• Tarefas propostas:
• A. Segundo o texto sobre crianças e adolescentes de rua no Grande ABC, por que Dagmar Pinto de Castro e Marcelo Caran não quiseram comentar os dados? Responda em uma a três frases.
• B. Reescreva em forma de lista o parágrafo do texto sobre crianças e adolescentes de rua no Grande ABC que começa com "O relatório mostrou ainda", mantendo seus dados principais.
• C. Reproduza fielmente o trecho do texto sobre crianças e adolescentes de rua no Grande ABC compreendido entre "A maioria é" e "a Fundação Telefônica.", inclusive.

• Texto para leitura:
+++

Sexta-feira e sábado são os dias em que há maior concentração de crianças e adolescentes de rua circulando no Grande ABC. Eles estão em 121 locais públicos, identificados por toda a região, pelo relatório final do Projeto Grande ABC Integrado.

O documento foi obtido com exclusividade pelo Diário. Em um único sábado, os pesquisadores contabilizaram um total de 112 crianças e adolescentes perambulando pelas ruas das sete cidades. Em resposta aos questionários do estudo, os jovens abordados (neste e em outros dias) afirmaram que a sexta-feira é o dia preferido para circularem pelas ruas.

A maioria é do sexo masculino (em média 75%) e tem entre 12 e 18 anos. O estudo traçou um diagnóstico de meninos em situação de risco na região. Eles circulam principalmente no entorno de corredores de comércio ou nas proximidades de bares e restaurantes.

O documento foi entregue aos sete CMDCAs (Conselhos Municipais dos Direitos da Criança e do Adolescente), que compõem um comitê executivo no Grande ABC. A comissão, por sua vez, se reúne na quarta-feira para discutir o material e emitir seus pareceres. Nenhum representante quis comentar os resultados antes da reunião.

O estudo foi iniciado há quase dois anos pela Universidade Metodista e a Fundação Projeto Travessia, com patrocínio da Secretaria Especial dos Direitos Humanos, do governo federal, e a Fundação Telefônica.

A coordenadora do trabalho e professora da Metodista Dagmar Pinto de Castro e o representante do Projeto Travessia, Marcelo Caran, também não quiseram comentar os dados. Ambos informaram que o documento é de responsabilidade do comitê.

O relatório mostrou ainda que é predominante a concentração nas ruas de crianças pardas e negras (em média 72,5%). No sábado à tarde, há registro de maior incidência dessas etnias, de até 85,6%. Porém, a incidência de crianças e adolescentes brancos na sexta-feira é de 44,4% .

+++

• Dados fornecidos:

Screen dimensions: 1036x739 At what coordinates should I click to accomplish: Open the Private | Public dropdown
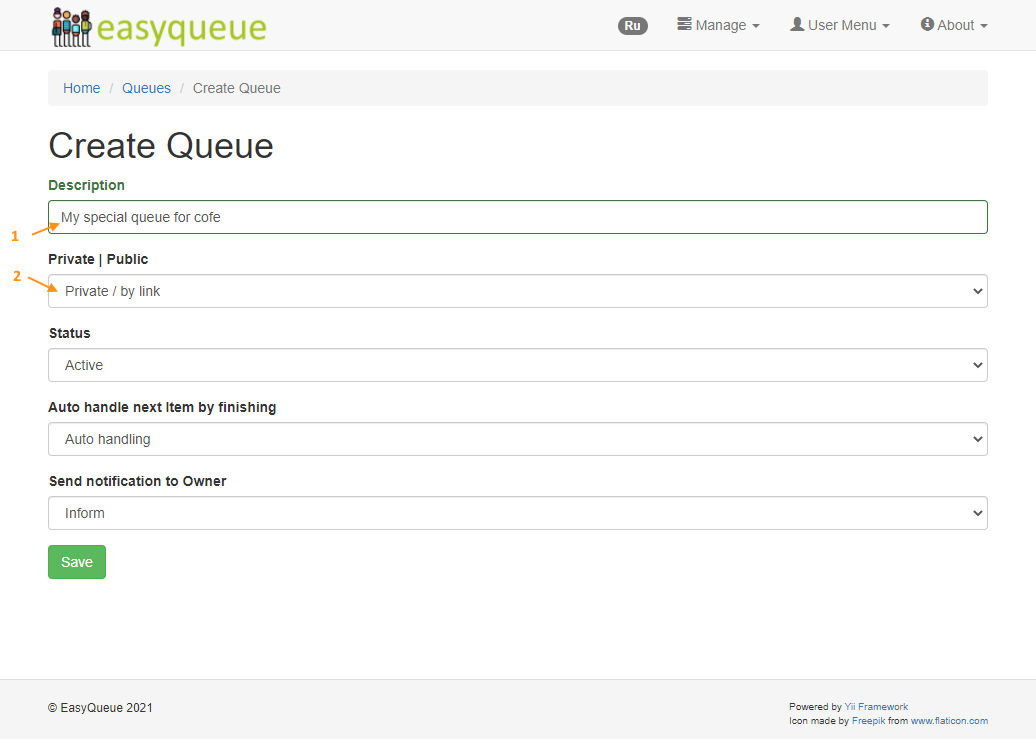(x=517, y=291)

+++

• Respostas por tarefa:
• A. Dagmar Pinto de Castro e Marcelo Caran não quiseram comentar os dados porque, conforme ambos informaram, o documento é de responsabilidade do comitê.

• B.
- Predominam nas ruas crianças pardas e negras, em média 72,5%.
- No sábado à tarde, a incidência dessas etnias chega a até 85,6%.
- Na sexta-feira, a incidência de crianças e adolescentes brancos é de 44,4%.

• C.
A maioria é do sexo masculino (em média 75%) e tem entre 12 e 18 anos. O estudo traçou um diagnóstico de meninos em situação de risco na região. Eles circulam principalmente no entorno de corredores de comércio ou nas proximidades de bares e restaurantes.

O documento foi entregue aos sete CMDCAs (Conselhos Municipais dos Direitos da Criança e do Adolescente), que compõem um comitê executivo no Grande ABC. A comissão, por sua vez, se reúne na quarta-feira para discutir o material e emitir seus pareceres. Nenhum representante quis comentar os resultados antes da reunião.

O estudo foi iniciado há quase dois anos pela Universidade Metodista e a Fundação Projeto Travessia, com patrocínio da Secretaria Especial dos Direitos Humanos, do governo federal, e a Fundação Telefônica.